> Task to carry out
Copy each line of the data below, character for character.

> Information supplied
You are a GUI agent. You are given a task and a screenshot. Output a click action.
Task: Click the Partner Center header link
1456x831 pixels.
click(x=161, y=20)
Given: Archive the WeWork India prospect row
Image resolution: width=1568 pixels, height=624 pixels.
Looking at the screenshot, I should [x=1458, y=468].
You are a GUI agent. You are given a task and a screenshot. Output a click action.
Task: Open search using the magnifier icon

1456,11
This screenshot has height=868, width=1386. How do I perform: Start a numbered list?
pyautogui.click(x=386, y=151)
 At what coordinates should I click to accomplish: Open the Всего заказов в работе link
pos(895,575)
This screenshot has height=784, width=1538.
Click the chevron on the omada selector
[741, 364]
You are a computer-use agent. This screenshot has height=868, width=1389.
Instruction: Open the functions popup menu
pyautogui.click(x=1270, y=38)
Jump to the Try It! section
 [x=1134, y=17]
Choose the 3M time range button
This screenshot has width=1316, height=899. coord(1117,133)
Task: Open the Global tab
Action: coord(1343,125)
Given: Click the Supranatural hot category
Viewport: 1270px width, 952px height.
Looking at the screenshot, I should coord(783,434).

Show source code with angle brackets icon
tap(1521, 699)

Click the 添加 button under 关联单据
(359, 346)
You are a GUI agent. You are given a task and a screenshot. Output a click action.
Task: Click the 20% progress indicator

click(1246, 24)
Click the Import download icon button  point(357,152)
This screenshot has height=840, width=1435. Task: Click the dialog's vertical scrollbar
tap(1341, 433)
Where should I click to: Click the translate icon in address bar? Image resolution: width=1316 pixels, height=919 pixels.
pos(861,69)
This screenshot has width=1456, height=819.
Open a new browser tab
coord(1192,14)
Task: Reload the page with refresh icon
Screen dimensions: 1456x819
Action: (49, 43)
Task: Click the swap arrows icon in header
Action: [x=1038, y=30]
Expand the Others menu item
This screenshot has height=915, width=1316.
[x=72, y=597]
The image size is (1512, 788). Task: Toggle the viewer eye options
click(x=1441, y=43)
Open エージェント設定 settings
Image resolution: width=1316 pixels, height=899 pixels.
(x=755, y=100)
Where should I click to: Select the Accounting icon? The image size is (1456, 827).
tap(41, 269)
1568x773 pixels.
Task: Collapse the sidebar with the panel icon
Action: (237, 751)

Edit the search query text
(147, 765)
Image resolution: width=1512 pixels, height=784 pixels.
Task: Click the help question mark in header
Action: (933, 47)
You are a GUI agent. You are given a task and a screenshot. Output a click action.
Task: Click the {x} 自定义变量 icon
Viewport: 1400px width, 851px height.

> Task response
You are a GUI agent. You are given a task and a screenshot. Output a click action.
Task: Click the Partner Center header link
1456x831 pixels.
click(x=161, y=20)
Given: Archive the WeWork India prospect row
Image resolution: width=1568 pixels, height=624 pixels.
Looking at the screenshot, I should [x=1458, y=468].
You are a GUI agent. You are given a task and a screenshot. Output a click action.
Task: Open search using the magnifier icon

1456,11
This screenshot has height=868, width=1386. How do I perform: Start a numbered list?
pyautogui.click(x=386, y=151)
 At what coordinates should I click to accomplish: Open the Всего заказов в работе link
pos(895,575)
This screenshot has height=784, width=1538.
Click the chevron on the omada selector
[741, 364]
You are a computer-use agent. This screenshot has height=868, width=1389.
Instruction: Open the functions popup menu
pyautogui.click(x=1270, y=38)
Jump to the Try It! section
 [x=1134, y=17]
Choose the 3M time range button
This screenshot has width=1316, height=899. coord(1117,133)
Task: Open the Global tab
Action: coord(1343,125)
Given: Click the Supranatural hot category
Viewport: 1270px width, 952px height.
Looking at the screenshot, I should coord(783,434).

Show source code with angle brackets icon
tap(1521, 699)

Click the 添加 button under 关联单据
(359, 346)
You are a GUI agent. You are given a task and a screenshot. Output a click action.
Task: Click the 20% progress indicator

click(1246, 24)
Click the Import download icon button  point(357,152)
This screenshot has height=840, width=1435. Task: Click the dialog's vertical scrollbar
tap(1341, 433)
Where should I click to: Click the translate icon in address bar? Image resolution: width=1316 pixels, height=919 pixels.
pos(861,69)
This screenshot has width=1456, height=819.
Open a new browser tab
coord(1192,14)
Task: Reload the page with refresh icon
Screen dimensions: 1456x819
Action: (49, 43)
Task: Click the swap arrows icon in header
Action: [x=1038, y=30]
Expand the Others menu item
This screenshot has height=915, width=1316.
[x=72, y=597]
The image size is (1512, 788). Task: Toggle the viewer eye options
click(x=1441, y=43)
Open エージェント設定 settings
Image resolution: width=1316 pixels, height=899 pixels.
(x=755, y=100)
Where should I click to: Select the Accounting icon? The image size is (1456, 827).
tap(41, 269)
1568x773 pixels.
Task: Collapse the sidebar with the panel icon
Action: (237, 751)

Edit the search query text
(147, 765)
Image resolution: width=1512 pixels, height=784 pixels.
Task: Click the help question mark in header
Action: (933, 47)
You are a GUI agent. You are given a task and a screenshot. Output a click action.
Task: Click the {x} 自定义变量 icon
Viewport: 1400px width, 851px height.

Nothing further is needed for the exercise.